As for today, Rechtshaid remains incredibly busy and has recently been co-producing the second HAIM record, along with sessions with new Warp Records artist Kelela and Jana Hunter of Maryland dream pop band Lower Dens.

“I’m very fortunate,” he says, “just to have these incredible artists that have become part of this family, whether it’s HAIM or Sky Ferreira or Charli XCX or Diplo or Vampire Weekend or Kelela. Like, I get tired and overworked, but when I hear one of these guys wanna make some music again, I get excited. And different from the days when I was in a band, selfishly I get to do only the fun stuff, which is create something. It ends up being very rewarding, the process of creating something from nothing. Going back in and trying something new.”

Inspirational Kit

For much of his career, Ariel Rechtshaid worked from home, but these days, he has a studio in the LA district of Burbank. “My studios have always been somewhat of a storage facility/studio,” he says. “All my toys and then a computer somewhere in the middle tape machines lying around.” He used to work with a pair of ProAc speakers he’d seen hip-hop producers using, but has since moved onto a pair of PMC twotwo.8s: “They were the right size, so I could travel with them. They weren’t ridiculously heavy. They’re not particularly fun because they give you all the bad news, but they’re very helpful.”

One of Ariel’s two Pro Tools systems is based around UA Apollo audio interfaces with their Powered Plug-in technology, allowing him to experiment with plug-in effects at tracking.One of Ariel’s two Pro Tools systems is based around UA Apollo audio interfaces with their Powered Plug-in technology, allowing him to experiment with plug-in effects at tracking.

Rechtshaid has two Pro Tools setups, one running HD I/Os and another running two UAD Apollos and a Satellite. “With the two Apollos and the Satellite, the functionality is fucking awesome,” he says. “I’m a slow learner maybe but I’ve started to use Console in it, so that I can record stuff with it. To be able to record a vocal with an AMS [RMX16 digital reverb] plug-in on it without any latency, or to record a bass through the [Ampeg] SVT plug-in, or to use the [Eventide H]910 on percussion and get weird David Bowie Low sounds on stuff, while I’m recording and getting the vibe going, it really was a game-changer for me. Then I can choose to commit it or not commit it, and reopen it up in Pro Tools afterwards with the same settings.”

Pro Tools is of course his main DAW, but he’s equally comfortable working with Ableton Live.
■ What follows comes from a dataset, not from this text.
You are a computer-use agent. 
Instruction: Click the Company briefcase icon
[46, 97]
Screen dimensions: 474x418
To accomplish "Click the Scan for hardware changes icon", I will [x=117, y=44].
For beats programming, he moves between Kontakt kits of drum sounds from his own recordings and, when he has enough time on a project, hardware drum machines. “I have every drum machine, or I have had, known to man,” he says. “When I feel inspired I try to sequence out of the box and see what I can get recorded down, whether it’s an [Oberheim] DMX or my [Roland] 808 or even like a cheap 707.”
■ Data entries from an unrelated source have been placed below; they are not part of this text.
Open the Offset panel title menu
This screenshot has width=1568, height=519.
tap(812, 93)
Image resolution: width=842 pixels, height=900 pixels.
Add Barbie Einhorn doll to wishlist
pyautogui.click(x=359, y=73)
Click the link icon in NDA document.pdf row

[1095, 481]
One interesting drum experiment with a Linn LM1 drum machine informed the production of ‘Falling’, the first track Rechtshaid produced for Los Angeles trio HAIM in 2013. “There was something about ‘Falling’ I was trying to find,” he remembers. “I could tell what Danielle [Haim, singer/guitarist] wanted and what I wanted was the same, but I couldn’t quite program it in the box. It sounded right but it didn’t feel right. There was a character missing.

“Of course I knew that Prince used this legendary LM-1. I did the same sequence on it and hit Play. I remember going, ‘How do you set the tempo? There is no tempo on here!’ You just have to turn the wheel until about where it feels right. So I figured, ‘All right, I’ll find out what the tempo is afterwards and then I’ll build the track around that.’ I did that and I realised the tempo was shifting all over the place. I mean, not drastically, but it had a life of its own. Really like a little human being in there.

“That was my first time I guess programming music without a click and I just built a beat map around it. It was a subtle thing, but it’s interesting how that gave it a life that it didn’t have before when everything was just on the grid. It was the same thing but it felt completely different. And that was another one of those breakthrough moments.”